Signalling by TGF-beta ligands through the Smad family of transcription factors is critical for developmental patterning and growth. Disruption of this pathway has been observed in various cancers. In vertebrates, members of the Ski/Sno protein family can act as negative regulators of TGF-beta signalling, interfering with the Smad machinery to inhibit the transcriptional output of this pathway. In some contexts ski/sno genes function as tumour suppressors, but they were originally identified as oncogenes, whose expression is up-regulated in many tumours. These growth regulatory effects and the normal physiological functions of Ski/Sno proteins have been proposed to result from changes in TGF-beta signalling. However, this model is controversial and may be over-simplified, because recent findings indicate that Ski/Sno proteins can affect other signalling pathways. To address this issue in an in vivo context, we have analyzed the function of the Drosophila Ski/Sno orthologue, SnoN. We found that SnoN inhibits growth when overexpressed, indicating a tumour suppressor role in flies. It can act in multiple tissues to selectively and cell autonomously antagonise signalling by TGF-beta ligands from both the BMP and Activin sub-families.

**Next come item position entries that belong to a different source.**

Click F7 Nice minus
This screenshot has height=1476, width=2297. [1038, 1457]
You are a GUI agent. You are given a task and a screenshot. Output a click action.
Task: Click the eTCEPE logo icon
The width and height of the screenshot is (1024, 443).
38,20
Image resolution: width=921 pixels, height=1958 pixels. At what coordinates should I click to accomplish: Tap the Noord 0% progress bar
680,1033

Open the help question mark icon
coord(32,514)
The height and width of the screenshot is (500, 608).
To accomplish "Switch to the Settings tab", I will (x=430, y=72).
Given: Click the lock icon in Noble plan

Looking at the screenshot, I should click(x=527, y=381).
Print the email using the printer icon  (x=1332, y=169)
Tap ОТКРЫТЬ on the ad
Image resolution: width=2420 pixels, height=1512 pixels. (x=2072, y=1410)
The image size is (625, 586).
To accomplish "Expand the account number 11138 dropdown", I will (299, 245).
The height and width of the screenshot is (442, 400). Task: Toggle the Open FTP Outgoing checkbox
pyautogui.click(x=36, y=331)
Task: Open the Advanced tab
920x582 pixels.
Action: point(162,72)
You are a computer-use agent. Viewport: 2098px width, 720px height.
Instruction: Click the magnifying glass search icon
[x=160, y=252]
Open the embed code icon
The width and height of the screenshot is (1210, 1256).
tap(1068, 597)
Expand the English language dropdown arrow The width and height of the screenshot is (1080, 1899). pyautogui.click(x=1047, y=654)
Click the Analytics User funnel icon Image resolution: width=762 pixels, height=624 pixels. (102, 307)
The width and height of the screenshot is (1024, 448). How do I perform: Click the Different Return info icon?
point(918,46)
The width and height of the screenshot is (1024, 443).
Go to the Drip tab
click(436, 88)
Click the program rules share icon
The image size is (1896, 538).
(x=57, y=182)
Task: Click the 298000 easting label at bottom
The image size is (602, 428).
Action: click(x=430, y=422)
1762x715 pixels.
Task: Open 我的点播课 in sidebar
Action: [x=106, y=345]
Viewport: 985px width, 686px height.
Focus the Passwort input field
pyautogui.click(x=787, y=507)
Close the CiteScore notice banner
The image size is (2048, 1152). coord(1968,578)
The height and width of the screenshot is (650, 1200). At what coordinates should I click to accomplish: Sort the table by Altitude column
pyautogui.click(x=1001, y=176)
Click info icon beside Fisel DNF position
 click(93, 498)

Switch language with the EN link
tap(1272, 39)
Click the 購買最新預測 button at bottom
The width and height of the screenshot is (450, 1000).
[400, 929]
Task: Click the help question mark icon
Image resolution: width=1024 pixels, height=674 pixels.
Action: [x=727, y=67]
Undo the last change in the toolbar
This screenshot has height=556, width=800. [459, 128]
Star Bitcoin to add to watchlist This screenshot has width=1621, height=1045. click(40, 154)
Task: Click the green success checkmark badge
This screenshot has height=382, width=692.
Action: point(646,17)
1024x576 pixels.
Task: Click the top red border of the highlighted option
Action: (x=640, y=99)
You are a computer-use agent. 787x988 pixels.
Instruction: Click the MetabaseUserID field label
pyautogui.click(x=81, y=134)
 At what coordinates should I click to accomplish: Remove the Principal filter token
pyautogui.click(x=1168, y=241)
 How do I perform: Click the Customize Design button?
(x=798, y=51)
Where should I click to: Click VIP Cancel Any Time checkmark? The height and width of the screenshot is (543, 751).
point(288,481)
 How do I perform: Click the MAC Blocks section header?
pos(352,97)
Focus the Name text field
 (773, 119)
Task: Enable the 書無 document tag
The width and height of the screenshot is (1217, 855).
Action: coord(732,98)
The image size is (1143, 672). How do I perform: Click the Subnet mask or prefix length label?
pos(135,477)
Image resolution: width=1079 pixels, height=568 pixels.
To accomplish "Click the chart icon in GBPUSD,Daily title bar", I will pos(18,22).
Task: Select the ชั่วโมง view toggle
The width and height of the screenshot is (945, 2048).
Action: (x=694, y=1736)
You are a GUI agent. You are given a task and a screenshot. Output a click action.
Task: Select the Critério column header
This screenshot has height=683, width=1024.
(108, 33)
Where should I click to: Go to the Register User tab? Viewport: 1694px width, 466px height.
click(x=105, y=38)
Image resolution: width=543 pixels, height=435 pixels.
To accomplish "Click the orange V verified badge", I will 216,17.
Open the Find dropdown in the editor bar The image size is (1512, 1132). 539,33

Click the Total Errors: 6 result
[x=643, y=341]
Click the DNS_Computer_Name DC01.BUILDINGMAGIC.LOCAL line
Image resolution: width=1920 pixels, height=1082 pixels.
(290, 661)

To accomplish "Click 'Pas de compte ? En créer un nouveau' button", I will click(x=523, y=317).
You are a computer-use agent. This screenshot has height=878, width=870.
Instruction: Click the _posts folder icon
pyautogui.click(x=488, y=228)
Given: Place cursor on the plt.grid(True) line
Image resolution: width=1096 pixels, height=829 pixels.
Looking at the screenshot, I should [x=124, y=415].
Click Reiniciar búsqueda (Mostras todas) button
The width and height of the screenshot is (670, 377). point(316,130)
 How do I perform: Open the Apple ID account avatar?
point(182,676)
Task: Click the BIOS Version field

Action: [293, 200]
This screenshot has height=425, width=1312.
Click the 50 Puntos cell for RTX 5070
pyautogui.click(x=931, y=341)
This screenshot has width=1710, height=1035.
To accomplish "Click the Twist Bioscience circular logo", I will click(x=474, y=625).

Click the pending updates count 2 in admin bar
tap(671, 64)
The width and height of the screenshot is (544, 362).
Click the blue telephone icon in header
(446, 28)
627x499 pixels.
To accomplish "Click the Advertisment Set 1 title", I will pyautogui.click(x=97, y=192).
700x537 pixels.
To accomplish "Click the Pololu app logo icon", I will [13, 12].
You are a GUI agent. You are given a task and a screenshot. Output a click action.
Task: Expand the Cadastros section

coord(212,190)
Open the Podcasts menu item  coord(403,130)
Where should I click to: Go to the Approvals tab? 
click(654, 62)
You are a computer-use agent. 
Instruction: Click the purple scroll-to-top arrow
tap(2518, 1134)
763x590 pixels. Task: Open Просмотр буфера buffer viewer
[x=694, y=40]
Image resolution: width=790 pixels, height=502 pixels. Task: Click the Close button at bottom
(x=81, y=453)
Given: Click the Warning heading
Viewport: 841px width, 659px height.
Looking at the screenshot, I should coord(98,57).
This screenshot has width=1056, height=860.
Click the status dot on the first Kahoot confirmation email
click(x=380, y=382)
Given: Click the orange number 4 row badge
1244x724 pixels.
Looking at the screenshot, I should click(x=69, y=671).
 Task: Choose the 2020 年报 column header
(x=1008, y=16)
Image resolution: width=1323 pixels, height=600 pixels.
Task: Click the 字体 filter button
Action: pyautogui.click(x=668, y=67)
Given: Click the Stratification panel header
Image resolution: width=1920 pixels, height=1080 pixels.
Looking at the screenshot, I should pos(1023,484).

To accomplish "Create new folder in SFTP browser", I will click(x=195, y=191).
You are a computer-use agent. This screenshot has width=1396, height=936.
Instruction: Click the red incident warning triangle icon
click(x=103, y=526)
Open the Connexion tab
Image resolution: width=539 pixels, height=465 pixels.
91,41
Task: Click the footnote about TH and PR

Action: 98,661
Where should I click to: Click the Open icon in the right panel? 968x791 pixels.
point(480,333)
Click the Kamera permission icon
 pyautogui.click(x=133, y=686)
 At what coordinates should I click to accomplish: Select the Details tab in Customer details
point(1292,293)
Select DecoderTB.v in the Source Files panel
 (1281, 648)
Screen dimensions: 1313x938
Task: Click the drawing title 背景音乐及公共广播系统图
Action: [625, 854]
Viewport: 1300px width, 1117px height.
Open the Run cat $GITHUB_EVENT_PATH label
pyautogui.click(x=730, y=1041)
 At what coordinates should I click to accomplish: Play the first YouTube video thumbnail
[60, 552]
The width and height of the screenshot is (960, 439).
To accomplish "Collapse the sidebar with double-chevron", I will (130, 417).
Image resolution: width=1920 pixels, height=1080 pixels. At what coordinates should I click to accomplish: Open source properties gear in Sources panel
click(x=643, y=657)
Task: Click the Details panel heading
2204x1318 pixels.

By contrast, analysis of a snoN mutant indicates that the gene does not play a global role in TGF-beta-mediated functions, but specifically inhibits TGF-beta-induced wing vein formation. We propose that SnoN normally functions redundantly with other TGF-beta pathway antagonists to finely adjust signalling levels, but that it can behave as an extremely potent inhibitor of TGF-beta signalling when highly expressed, highlighting the significance of its deregulation in cancer cells.

Item Type: Article
DOI/Identification number: 10.1016/j.mod.2006.12.006
Uncontrolled keywords: SnoN; Ski; Drosophila; growth; wing vein; TGF-beta; cancer; decapentaplegic
Subjects: Q Science > QH Natural history > QH301 Biology
Divisions: Divisions > Division of Natural Sciences > Biosciences
Depositing User: Danielle van den Heuvel
Date Deposited: 19 Mar 2008 08:56 UTC
Last Modified: 05 Nov 2024 09:33 UTC
Resource URI: https://kar.kent.ac.uk/id/eprint/2322 (The current URI for this page, for reference purposes)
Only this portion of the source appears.